Let's first compare the streaks and stretches of the simulated season to the actual one:
Right away, you should notice just how inconsistent even the simulated team is. In fact, the real Brewers haven't been anymore inconsistent than expected, at least with respect to the numbers above. There are other ways to measure consistency, however. What if we graph the Brewers' "last 10 games" record for the entire season? If we do, we get something like this:
It's pretty clear that the Brewers' season can be broken up into four general sections of great, terrible, great, and terrible play. They haven't really had any significant streak of playing right at their expected performance level and my previous attempts to quantify streakiness didn't pick that up. How often should a .500 team spend playing .500 ball, though?
To get a feel for the average look of a graph from a simulated season, I'll start by showing ten randomly selected simulated seasons. The red line is the actual Brewers season and the blue line is a simulated season:
Simulated Season Examples: Number of Wins Over Preceding 10 Games
The simulated seasons are very streaky as well (look at that first one!) but it's hard to say if they are any less or more streaky than the actual season. We need another way to quantify streakiness. What if we looked at the average number of games a team stayed above or below their expected "last 10" record?
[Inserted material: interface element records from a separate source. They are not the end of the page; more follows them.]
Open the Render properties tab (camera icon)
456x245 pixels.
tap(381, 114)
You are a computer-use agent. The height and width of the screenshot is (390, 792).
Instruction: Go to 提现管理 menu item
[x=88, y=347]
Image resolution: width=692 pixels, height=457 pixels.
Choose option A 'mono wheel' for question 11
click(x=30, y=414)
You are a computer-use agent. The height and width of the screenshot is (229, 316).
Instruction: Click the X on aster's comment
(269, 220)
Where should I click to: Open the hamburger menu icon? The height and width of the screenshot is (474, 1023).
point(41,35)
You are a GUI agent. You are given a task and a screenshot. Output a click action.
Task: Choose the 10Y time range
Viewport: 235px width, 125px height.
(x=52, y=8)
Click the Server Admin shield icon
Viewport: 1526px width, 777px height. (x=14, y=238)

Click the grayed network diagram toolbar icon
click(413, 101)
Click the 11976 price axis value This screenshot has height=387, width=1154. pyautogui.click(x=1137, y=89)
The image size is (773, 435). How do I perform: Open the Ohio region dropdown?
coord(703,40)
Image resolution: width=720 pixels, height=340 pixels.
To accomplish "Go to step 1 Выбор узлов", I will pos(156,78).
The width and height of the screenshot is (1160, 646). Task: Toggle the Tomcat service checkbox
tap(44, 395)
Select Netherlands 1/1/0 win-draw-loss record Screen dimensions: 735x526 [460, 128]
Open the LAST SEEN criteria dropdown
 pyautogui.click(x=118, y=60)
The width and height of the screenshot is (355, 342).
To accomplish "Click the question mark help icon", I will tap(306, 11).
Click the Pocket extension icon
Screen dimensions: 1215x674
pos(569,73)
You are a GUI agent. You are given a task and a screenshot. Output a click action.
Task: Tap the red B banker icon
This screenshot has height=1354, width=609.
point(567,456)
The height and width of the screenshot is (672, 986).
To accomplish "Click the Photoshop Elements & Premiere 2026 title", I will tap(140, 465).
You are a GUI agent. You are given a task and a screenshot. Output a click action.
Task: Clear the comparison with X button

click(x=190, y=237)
Graphically, that's just the average length of the vertical lines on the chart, below:
Let's compare that to the average of 20,000 simulated seasons:
Ave Games Away From Expected:
|Chance of Diff. Being Random
The difference between 1.61 and 1.28 games is pretty significant (over one standard deviation). If my model was perfect, a streaky season, like the one the Brewers are currently having, would only happen by chance about once every 13 years. Still, my very simple model still explains a large portion of that streakiness.
While it's fair to characterize the Brewers season as unusually streaky, we have also found that even a theoretically consistent team isn't very consistent at all. Even if we assume that a team has the exact same talent level for each game, they will often exhibit the qualities of hot and cold team. While it's possible that psychological or other factors may cause teams to play above or below their normal talent level for short stretches, it's difficult (if not impossible) to identify when that's the case. As a result, when we are trying to estimate a team's chances in an upcoming series, we're probably better off not weighing the results of recent games any more than any other game from the season. A team may have won their last five games, but that doesn't necessarily mean they'll win that sixth.